Among the records below, find the lines with the word "node" and copy them.

● ● ●

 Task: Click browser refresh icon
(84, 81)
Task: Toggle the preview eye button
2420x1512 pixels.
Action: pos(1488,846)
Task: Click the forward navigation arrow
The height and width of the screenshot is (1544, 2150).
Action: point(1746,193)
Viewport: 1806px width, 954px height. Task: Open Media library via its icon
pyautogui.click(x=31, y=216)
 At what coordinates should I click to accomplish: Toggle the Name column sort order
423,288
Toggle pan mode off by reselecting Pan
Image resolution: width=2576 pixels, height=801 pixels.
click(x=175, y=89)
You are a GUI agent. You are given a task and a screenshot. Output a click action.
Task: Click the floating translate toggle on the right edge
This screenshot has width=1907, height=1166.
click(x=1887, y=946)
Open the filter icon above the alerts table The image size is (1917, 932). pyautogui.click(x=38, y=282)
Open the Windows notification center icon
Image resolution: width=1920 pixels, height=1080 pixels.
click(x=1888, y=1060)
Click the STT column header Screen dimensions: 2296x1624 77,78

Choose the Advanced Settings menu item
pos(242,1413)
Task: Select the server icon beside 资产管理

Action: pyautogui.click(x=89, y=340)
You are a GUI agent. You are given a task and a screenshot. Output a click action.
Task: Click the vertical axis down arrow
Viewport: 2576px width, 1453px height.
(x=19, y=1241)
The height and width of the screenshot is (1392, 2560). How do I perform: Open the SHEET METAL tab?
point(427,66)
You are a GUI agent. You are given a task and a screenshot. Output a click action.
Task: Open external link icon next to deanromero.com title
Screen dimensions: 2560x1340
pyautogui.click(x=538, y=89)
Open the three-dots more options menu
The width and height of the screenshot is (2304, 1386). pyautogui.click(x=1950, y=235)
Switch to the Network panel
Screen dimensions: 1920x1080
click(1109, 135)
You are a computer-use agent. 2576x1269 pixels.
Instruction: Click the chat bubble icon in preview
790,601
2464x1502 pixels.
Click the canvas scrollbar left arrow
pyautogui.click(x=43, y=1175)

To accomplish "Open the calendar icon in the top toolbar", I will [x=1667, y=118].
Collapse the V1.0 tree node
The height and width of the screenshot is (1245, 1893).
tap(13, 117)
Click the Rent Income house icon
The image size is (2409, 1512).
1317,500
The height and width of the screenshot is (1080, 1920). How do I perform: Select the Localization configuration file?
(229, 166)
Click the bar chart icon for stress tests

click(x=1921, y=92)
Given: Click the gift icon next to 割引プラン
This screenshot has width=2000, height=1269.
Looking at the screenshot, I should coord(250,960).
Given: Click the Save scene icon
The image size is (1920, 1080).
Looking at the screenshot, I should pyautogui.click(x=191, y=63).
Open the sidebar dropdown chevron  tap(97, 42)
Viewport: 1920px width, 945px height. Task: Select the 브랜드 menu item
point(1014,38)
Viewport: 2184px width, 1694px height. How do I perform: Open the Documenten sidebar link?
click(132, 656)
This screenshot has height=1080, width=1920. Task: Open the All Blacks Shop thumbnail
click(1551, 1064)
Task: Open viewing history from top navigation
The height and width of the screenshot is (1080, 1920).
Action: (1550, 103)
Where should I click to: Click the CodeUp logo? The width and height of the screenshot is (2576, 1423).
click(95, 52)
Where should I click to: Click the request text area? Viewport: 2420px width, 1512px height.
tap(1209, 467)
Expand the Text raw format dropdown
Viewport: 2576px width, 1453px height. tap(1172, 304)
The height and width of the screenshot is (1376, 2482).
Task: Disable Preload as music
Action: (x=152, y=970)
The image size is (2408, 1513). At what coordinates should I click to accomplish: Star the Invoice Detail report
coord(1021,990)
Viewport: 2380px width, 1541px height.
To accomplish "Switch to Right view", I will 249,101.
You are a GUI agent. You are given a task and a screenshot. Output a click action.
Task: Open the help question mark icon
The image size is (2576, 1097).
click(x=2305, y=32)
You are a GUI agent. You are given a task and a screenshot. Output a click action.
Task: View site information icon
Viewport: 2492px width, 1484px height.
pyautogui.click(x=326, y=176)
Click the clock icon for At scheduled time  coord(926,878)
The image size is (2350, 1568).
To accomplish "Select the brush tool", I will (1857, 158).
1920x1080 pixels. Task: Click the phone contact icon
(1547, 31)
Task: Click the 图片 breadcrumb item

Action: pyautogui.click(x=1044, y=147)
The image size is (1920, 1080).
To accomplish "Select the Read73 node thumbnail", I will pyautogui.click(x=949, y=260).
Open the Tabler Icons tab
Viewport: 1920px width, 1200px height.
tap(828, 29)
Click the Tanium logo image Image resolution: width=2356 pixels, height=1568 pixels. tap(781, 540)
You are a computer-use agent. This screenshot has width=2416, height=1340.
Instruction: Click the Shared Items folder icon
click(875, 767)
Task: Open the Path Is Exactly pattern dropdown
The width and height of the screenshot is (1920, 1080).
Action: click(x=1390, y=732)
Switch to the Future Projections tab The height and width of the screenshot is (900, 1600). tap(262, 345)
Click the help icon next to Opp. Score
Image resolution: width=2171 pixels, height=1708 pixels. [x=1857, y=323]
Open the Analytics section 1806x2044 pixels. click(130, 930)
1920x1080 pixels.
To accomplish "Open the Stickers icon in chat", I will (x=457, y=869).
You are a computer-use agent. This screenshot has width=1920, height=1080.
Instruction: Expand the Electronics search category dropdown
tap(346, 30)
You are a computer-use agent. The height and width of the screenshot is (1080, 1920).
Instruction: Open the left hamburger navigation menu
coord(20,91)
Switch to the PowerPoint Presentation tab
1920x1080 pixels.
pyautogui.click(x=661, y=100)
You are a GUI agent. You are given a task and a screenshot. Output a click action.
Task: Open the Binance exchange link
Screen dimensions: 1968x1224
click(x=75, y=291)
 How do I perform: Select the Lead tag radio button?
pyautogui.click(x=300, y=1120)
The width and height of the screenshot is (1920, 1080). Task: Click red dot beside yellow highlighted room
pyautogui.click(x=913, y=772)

● ● ●

Response box:
Collapse the V1.0 tree node
To accomplish "Select the Read73 node thumbnail", I will pyautogui.click(x=949, y=260).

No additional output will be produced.